**TEXT PASSAGE**
######
And here is how things were when we last talked.



So, onwards with the third campaign! Cartels got straight into Processing more drugs while FARC setup another Base in Panama. AUC was having none of that however taking out FARC Bases in Panama (the guys that had just moved in hadn’t even had time to boil a cup of tea!), neighbouring Choco and Arauca in the east. This put AUC into a dominant position but Government again took the chance it would be another long campaign and decided to focus on removing insurgents from Cities. It therefore dug up the hidden FARC Guerrilla in Cali. Cali's population was a bit too high to allow FARC to hang around there for too long.

FARC built two new Bases in Choco and Arauca but no longer had the manpower to do so in Panama again. AUC took advantage of this by setting up their own Base in Panama taking them to six and their maximum number of Bases, and the same number as FARC. So no longer dominant but close. Perhaps out of sympathy for FARC Labor decided to back them which resulted in a loss of Government Support in the Cities of Cali and Medellin. In a spiteful response, Government took out that lone uncovered FARC Guerrilla in Cali.

However, what turned out to be a very short campaign ended just as quickly as it had started. AUC had done well in a short time replacing one of FARC’s Bases in Panama with one of its own. Cartels production efforts also managed to net them some nice additional cash reserves. Government investment in Cali and Medellin managed to reverse the damage done by Labor’s support of FARC. There was little time left now and so much to do…




4th campaign

Thanks to a hostage negotiation forum for FARC, the people of Putumayo decided to Actively Support them again. Meanwhile, Cartels got right back into the drug production business, Processing two Shipments. Government probably needed to hit AUC early but once again the balance between short-term and long-term raised its ugly head convincing us to let COIN experts take charge thus making future Assaults much cheaper to undertake – although we had stacks of money but you can never have too much! AUC appreciated being left alone as it continued its harassment of FARC by taking out a Base each in Arauca and Choco and a Guerrilla in Putumayo. This gave AUC a dominant position once again but we knew this campaign would go for a little while yet so although concerned, we were not panicking. Just yet anyway.
######
**WHAT IS ASKED**
1. Print the section of the campaign report starting with "Thanks to a" and going on through "Just yet anyway.".
2. According to the campaign report, why did Government dig up the hidden FARC Guerrilla in Cali during the third campaign?
The data after the campaign report plays no part in this work.

**COLLECTED DATA**
######
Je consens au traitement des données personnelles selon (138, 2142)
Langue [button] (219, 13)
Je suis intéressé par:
######
**ANSWERS FOR THE EXERCISE**
1.
Thanks to a hostage negotiation forum for FARC, the people of Putumayo decided to Actively Support them again. Meanwhile, Cartels got right back into the drug production business, Processing two Shipments. Government probably needed to hit AUC early but once again the balance between short-term and long-term raised its ugly head convincing us to let COIN experts take charge thus making future Assaults much cheaper to undertake – although we had stacks of money but you can never have too much! AUC appreciated being left alone as it continued its harassment of FARC by taking out a Base each in Arauca and Choco and a Guerrilla in Putumayo. This gave AUC a dominant position once again but we knew this campaign would go for a little while yet so although concerned, we were not panicking. Just yet anyway.

2. Government expected another long campaign, so it decided to focus on removing insurgents from Cities. Cali's population was too high to let FARC stay there for long.